Date of Award

Spring 2026

Degree Type

Honors College Thesis

Academic Program

Computer Science BS

Department

Computing

First Advisor

Dr. Nick Rahimi

Advisor Department

Computing

Abstract

This thesis proposes a multi-dimensional framework for news classification that evaluates articles across three independent dimensions: headline accuracy, language neutrality, and content reliability. These dimensions produce both a continuous reliability score and a five-tier interpretive scale, while additionally classifying articles by genre and topic. To operationalize this framework, a structured annotation protocol was developed and applied to a dataset of 373 news articles drawn from 79 outlets spanning a wide range of contemporary media ecosystem.
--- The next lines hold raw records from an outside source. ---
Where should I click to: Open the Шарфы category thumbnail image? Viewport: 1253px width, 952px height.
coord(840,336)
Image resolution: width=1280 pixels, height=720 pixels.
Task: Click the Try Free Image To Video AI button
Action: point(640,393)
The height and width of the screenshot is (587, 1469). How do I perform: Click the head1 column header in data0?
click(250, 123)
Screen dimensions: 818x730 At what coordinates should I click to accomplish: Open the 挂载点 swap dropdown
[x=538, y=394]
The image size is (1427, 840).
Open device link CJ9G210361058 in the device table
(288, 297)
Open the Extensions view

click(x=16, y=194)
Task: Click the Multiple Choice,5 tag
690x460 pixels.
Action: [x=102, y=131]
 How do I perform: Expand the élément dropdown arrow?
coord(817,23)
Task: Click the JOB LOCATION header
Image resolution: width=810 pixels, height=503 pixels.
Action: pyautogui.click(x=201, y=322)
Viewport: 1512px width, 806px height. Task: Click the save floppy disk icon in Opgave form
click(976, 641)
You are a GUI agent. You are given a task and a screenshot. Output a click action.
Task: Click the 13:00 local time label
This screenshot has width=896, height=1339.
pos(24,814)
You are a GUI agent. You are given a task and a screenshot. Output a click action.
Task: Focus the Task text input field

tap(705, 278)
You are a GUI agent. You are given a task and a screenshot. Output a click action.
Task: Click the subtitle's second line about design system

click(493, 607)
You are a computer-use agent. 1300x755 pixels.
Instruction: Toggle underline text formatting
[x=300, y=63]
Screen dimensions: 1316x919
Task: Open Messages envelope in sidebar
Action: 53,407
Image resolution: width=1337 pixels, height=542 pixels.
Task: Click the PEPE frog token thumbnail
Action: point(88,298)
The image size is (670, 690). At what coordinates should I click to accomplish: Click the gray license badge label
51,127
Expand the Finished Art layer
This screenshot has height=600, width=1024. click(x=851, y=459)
A binary Logistic Regression classifier trained on the ISOT Fake News Dataset was then evaluated against this dataset to examine how a model trained on binary, source-narrow data performs on content of genuine complexity. The results demonstrate a substantial performance gap, with accuracy dropping from 95.62 % on ISOT to 69.71% on the multi-dimensional dataset, with approximately 70% of predictions falling below the confidence threshold and errors concentrating disproportionately in the most reliable and journalistically legitimate content. The analysis reveals that the model has learned a narrow stylistic template defined almost entirely by a single wire service source, rather than a generalizable conception of reliability. Furthermore, the genre dimension of the framework demonstrates that not all unreliable content is equivalent. Satire and misinformation are categorically distinct phenomena that binary frameworks conflate, with significant implications for automated content moderation. This work contributes both a conceptual framework and empirical evidence for the argument that reliable news classification requires instruments capable of representing reliability as the multidimensional, continuous, and context-dependent property it is.